With interludes of Mozart and Beethoven, what we see plucks the strings of our emotions without unnecessary schmaltz. In the films Bliss (2002) and Bliss II (2004) emotional swells are created through a sequence of blurred images that wondrously flow together in a three-sectioned split screen. Like a theatrical production, the lights go down after the film to spotlight the world clock Paris/ London/ Turin/ Miami (2003), whose hands are fixed at ten after ten as the second hand ticks away persistently. Fade to black again to spotlight a film still, whose time-code (and title, 01:24:18:11) acts like a call number in a card catalog accessing an archive of images too numerous to be fathomable.* The photograph 00:56:44:04 (2004) depicts several hands grasping onto a man who has fallen down the stairs. It is a moment (a “time-coded emotion,” if you will) evocative of the emotional intensity of a Géricault or Delacroix painting.

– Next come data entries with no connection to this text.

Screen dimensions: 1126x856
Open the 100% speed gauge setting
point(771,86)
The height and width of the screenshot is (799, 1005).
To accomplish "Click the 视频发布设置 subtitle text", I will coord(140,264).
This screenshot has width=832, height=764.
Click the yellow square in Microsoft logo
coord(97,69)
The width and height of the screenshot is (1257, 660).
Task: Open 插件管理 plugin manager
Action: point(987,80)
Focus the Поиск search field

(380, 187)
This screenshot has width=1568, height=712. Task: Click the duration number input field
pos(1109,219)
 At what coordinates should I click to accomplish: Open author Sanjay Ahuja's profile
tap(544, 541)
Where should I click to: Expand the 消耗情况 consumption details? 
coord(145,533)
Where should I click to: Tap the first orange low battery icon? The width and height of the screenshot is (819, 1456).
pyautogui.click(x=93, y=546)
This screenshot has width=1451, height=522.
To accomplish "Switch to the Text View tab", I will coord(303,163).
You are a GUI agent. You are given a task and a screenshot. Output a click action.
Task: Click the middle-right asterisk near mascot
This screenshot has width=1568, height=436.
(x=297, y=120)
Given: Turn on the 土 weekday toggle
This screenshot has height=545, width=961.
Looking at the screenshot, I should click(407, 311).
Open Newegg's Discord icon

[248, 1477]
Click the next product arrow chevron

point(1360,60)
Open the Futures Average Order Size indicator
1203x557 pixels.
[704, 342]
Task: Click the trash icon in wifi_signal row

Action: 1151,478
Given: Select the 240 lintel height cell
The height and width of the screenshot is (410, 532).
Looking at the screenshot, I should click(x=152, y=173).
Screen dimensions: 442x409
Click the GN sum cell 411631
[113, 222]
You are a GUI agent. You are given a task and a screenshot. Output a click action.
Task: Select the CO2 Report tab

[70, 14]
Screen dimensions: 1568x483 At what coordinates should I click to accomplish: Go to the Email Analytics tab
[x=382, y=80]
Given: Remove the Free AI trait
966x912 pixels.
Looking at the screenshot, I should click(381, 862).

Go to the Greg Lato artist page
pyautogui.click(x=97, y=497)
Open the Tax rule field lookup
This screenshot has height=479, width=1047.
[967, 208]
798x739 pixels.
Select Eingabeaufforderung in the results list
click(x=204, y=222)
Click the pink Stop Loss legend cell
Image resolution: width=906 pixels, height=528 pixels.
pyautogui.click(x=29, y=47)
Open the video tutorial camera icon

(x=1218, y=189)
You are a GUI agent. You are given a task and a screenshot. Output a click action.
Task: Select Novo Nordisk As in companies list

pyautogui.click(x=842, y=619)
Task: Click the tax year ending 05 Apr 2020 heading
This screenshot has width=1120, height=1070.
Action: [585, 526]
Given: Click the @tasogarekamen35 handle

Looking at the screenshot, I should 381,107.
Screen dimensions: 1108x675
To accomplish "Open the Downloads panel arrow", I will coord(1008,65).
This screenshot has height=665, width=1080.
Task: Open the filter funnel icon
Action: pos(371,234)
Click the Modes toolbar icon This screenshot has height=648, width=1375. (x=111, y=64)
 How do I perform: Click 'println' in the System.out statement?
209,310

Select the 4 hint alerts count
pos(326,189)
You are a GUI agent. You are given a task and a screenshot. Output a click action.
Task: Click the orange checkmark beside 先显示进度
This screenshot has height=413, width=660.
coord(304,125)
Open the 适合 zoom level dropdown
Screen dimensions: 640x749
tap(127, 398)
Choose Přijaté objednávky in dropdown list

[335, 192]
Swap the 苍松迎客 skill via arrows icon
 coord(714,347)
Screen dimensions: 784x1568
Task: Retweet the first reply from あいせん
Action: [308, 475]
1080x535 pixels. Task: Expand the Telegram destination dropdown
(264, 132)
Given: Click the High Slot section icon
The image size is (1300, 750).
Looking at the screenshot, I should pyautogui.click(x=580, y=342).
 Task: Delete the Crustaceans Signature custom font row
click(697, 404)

Titillating and sensually intellectual, the images that RothStauffenberg use are of yesterday, today, and tomorrow without becoming hackneyed. But in Schall und Rauch, the marvel is at how the artists have created a conflict between the Scylla and Charybdis of image and exegetic text.
– April Elizabeth Lamm

*Capturing a moment in film-time, each “time-code” represents 1/24th of a second of some 300,000 images in any given 120-minute film.